Wednesday, October 15, 2003

Racial friction smolders in Fire Department tiff



Peter Bronson

Where there is smoke, there's firehouse friction.

When a burning house can't soak up any more heat, it explodes in a flashover.

It looks something like the flare-up of anger by Cincinnati firefighters over the dismissal this weekend of Chaplain "Father Mike" Paraniuk.

Cincinnati Fire Fighters Local 48 President Joe Diebold calls it "the iceberg thing": Buried race friction and anger at the chief are exploding, ignited by the spark of Paraniuk's removal by Fire Chief Robert Wright. Smoldering resentments have erupted in public with claims of low morale, criticisms of the chief and tense race relations among 800 city firefighters.
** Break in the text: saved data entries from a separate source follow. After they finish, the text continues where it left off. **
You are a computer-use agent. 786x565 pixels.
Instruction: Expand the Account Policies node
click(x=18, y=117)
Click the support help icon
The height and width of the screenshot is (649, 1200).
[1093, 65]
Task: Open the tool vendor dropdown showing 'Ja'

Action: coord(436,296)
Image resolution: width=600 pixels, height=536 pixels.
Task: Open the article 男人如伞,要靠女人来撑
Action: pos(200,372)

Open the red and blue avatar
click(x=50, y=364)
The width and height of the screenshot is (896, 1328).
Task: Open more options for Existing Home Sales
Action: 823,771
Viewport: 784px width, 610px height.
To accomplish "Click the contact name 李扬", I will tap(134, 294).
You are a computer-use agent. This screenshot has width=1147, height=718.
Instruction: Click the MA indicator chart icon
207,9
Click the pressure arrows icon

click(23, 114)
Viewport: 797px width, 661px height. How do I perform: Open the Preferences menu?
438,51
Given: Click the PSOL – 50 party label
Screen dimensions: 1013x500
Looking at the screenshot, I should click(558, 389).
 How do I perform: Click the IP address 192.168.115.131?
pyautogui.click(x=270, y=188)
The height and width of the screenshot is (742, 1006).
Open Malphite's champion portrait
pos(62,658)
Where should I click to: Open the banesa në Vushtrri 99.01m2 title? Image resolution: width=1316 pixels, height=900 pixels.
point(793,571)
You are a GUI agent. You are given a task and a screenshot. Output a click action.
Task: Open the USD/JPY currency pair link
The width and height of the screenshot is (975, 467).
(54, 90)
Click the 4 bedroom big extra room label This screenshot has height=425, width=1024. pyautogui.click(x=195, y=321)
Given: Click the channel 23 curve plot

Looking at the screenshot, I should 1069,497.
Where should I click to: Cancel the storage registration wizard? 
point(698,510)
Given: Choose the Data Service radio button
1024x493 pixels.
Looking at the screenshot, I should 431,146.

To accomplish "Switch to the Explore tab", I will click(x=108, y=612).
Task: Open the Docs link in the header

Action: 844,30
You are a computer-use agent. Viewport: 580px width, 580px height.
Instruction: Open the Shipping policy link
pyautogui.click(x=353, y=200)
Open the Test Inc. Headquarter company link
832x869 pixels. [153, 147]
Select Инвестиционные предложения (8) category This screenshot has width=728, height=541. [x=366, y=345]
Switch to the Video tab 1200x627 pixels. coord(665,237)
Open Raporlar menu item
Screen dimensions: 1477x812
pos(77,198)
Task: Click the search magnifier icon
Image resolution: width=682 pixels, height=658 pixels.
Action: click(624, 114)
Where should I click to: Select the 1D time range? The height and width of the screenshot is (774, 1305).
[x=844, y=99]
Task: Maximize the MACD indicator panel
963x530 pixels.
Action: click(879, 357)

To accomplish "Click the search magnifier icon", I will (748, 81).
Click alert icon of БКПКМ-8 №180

Diebold said that if firefighters voted today, the chaplain would win in a landslide and only a handful of firefighters would vote to keep the chief.

"We have the lowest morale I have ever seen," he said. "We truly do have problems living and working together every day, and as the wound festers, someday we could have problems (at a fire), God forbid."

Wright says his critics have it all wrong.

He said he never set out to "fire" Paraniuk. Wright said he reprimanded Paraniuk for his behavior, especially

"bashing firefighters on a Web site" and "carrying tales from one firehouse to another."

Still, "When he left my office (last Thursday), everything was OK. As far as I was concerned, he was still our chaplain and it was over."

But by Friday, the chief says, Paraniuk had complained to the union and the press about the chief and spread the news that he was fired.

Paraniuk's version is as different as fire and ice.

He says he was canned on his first anniversary for trying to unify firefighters.

He said Wright is "wedded" to the Cincinnati African-American Firefighters Association, which he claims bullies black firefighters to keep them out of Local 48. The chaplain says his trouble started when he paid $900 in back dues so three black firefighters could rejoin the union.

The chief admits his cousin and a close friend are leaders of the black firefighters association, but says the rest of Paraniuk's story is "based on fiction. It's not true."

Wright has asked for an investigation of alleged bullying: "If that's happening, it's improper. I hope it's not true."

He says he knows firefighters are angry at him, and he wishes he had a better relationship with the union, but, "Regardless of their differences with me, I hope they treat each other well."

Diebold said the union has received more than 400 calls and more e-mails supporting reinstatement of Paraniuk.

But it doesn't look likely.

"That's pretty much a moot point," Wright said. During a meeting this week, "I told him I need him to refute what he said about me not being for unity. He said he can't do that."

Wright said scorching criticism goes with the job, but, "These are the most gloomy days of my career."

A firefighter at the end of a hose has to literally lean on another firefighter.

But right now, there is a dangerous kink in the Cincinnati Fire Division, called race problems.

It needs to be straightened out before someone gets hurt.